Search the data for the word "agent" and copy out every line that has it.

Dataset excerpts
----------------

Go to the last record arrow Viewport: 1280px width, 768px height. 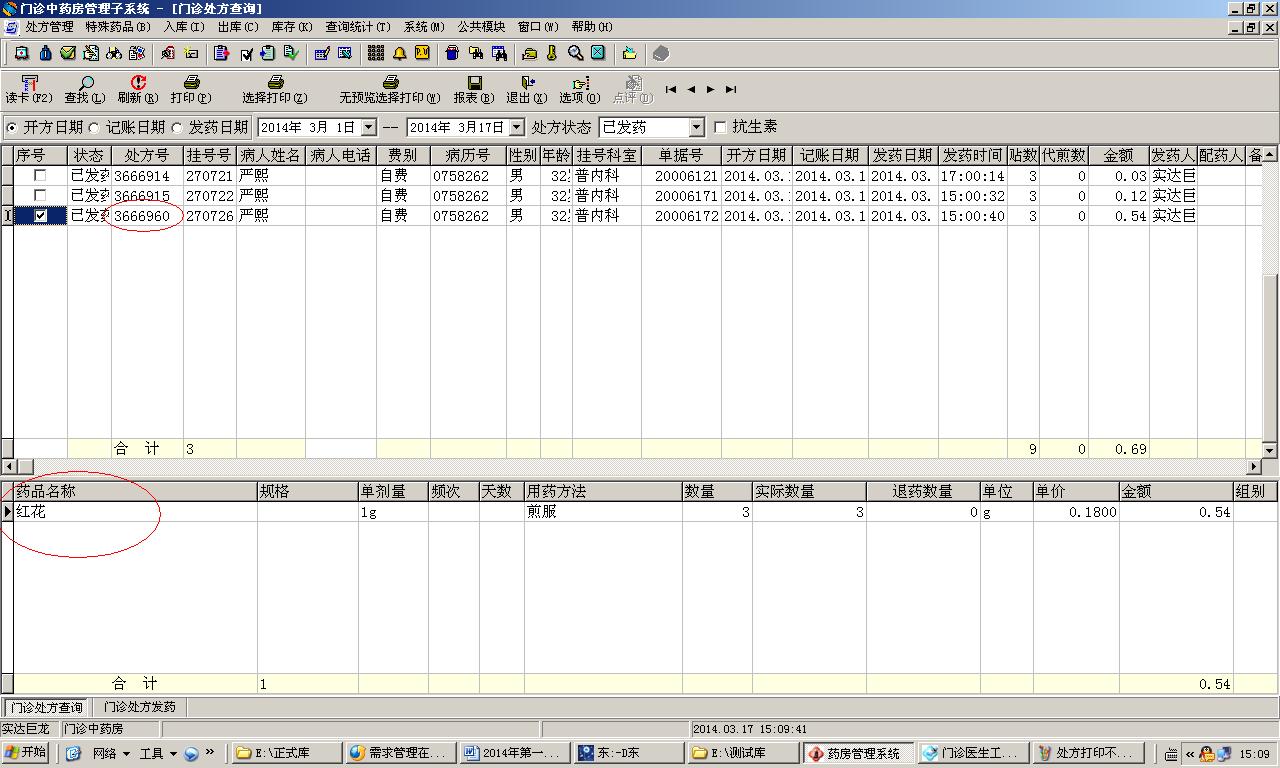coord(731,89)
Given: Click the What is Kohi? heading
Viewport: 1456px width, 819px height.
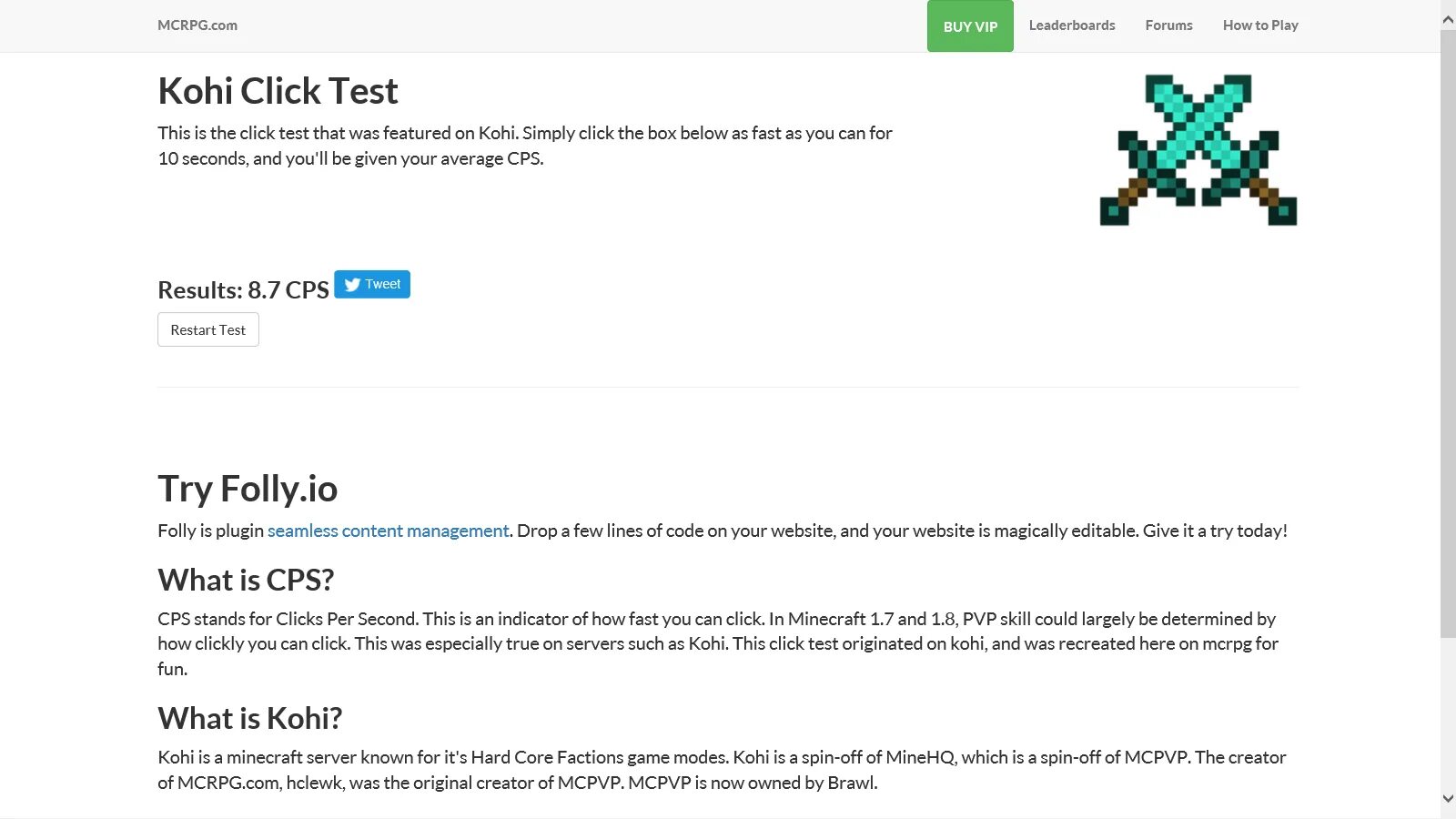Looking at the screenshot, I should pos(250,718).
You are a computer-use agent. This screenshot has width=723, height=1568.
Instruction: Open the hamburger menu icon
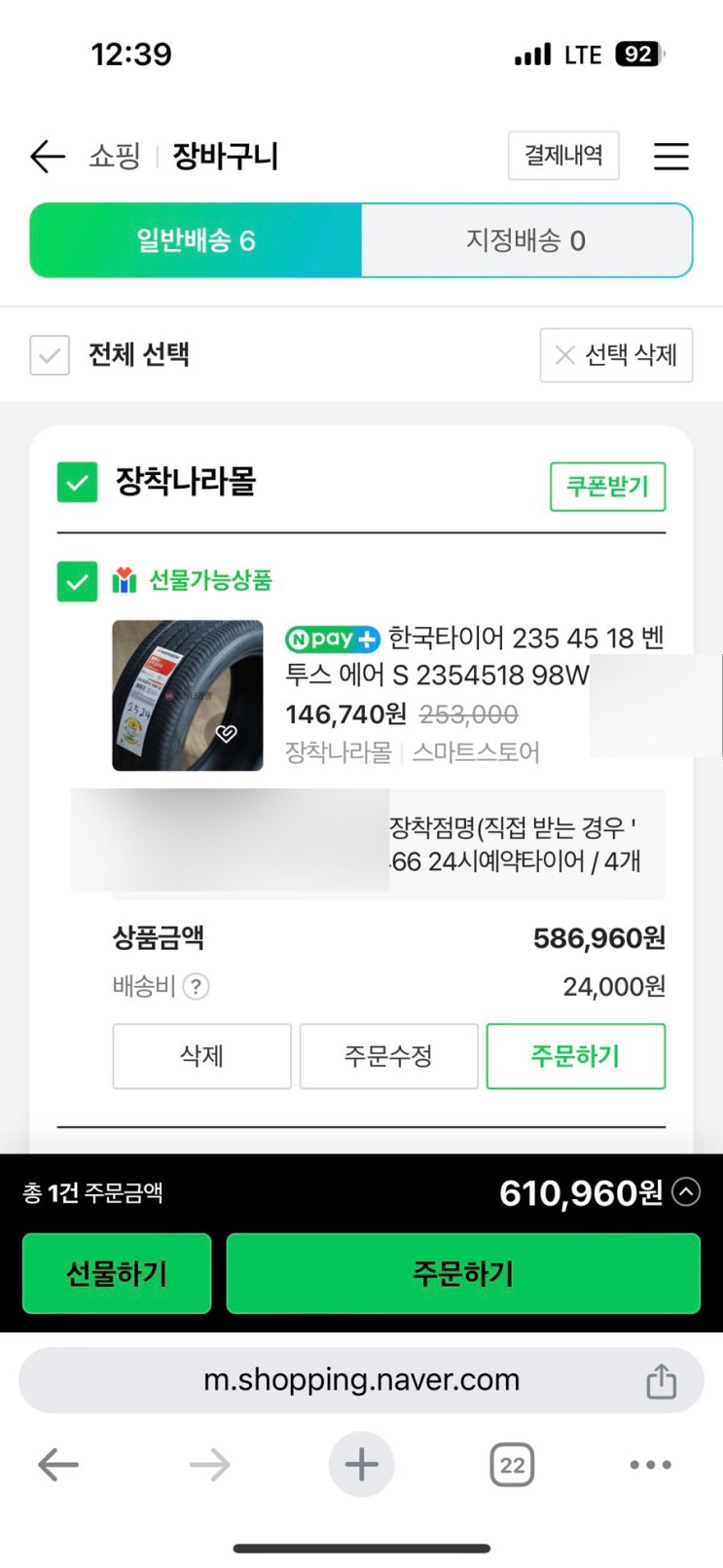670,156
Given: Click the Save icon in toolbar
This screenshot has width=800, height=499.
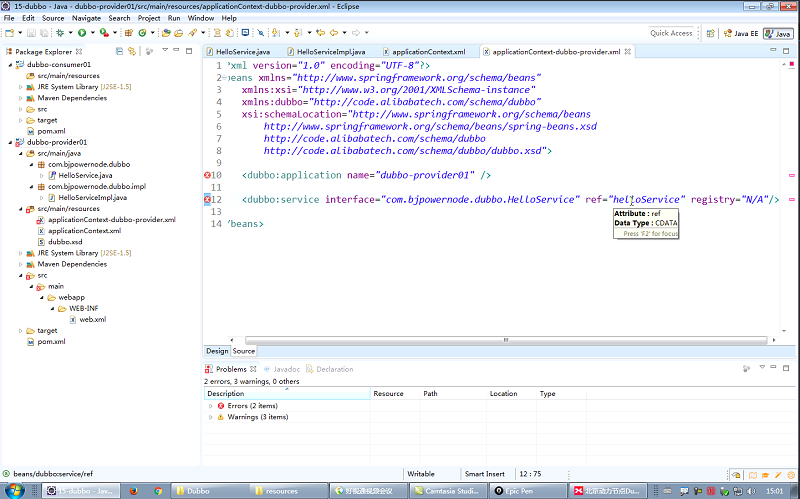Looking at the screenshot, I should 31,33.
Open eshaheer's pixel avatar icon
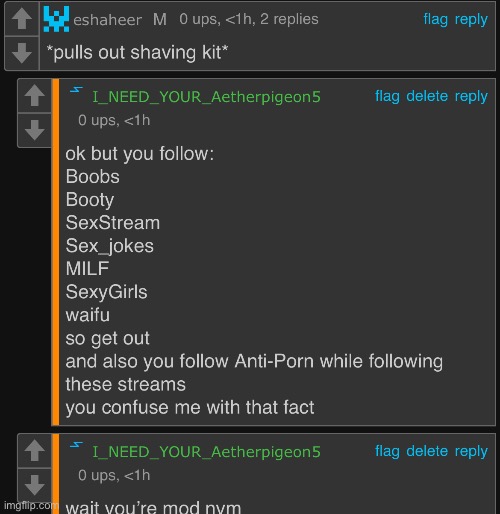The height and width of the screenshot is (514, 500). [x=56, y=19]
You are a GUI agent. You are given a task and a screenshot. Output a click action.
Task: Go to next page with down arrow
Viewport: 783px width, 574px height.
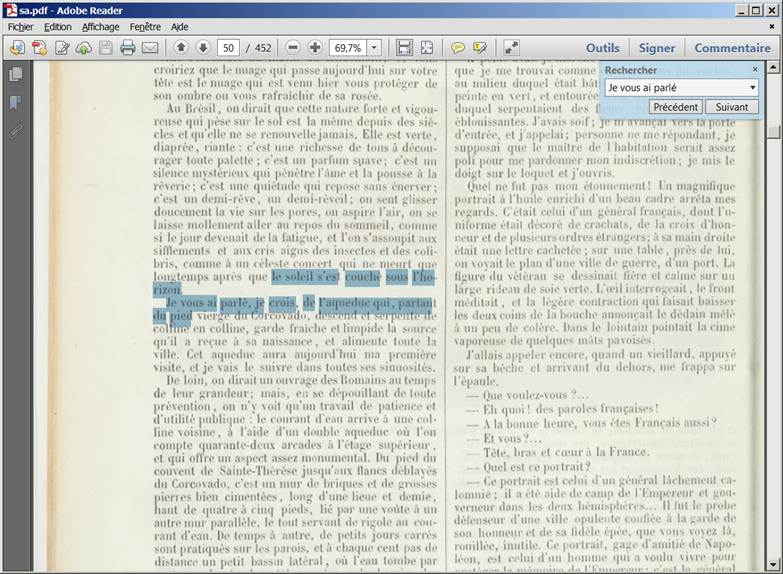click(203, 48)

----------------

Your response:
You are a computer-use agent. This screenshot has width=723, height=1568.
You are a GUI agent. You are given a task and a screenshot. Output a click action.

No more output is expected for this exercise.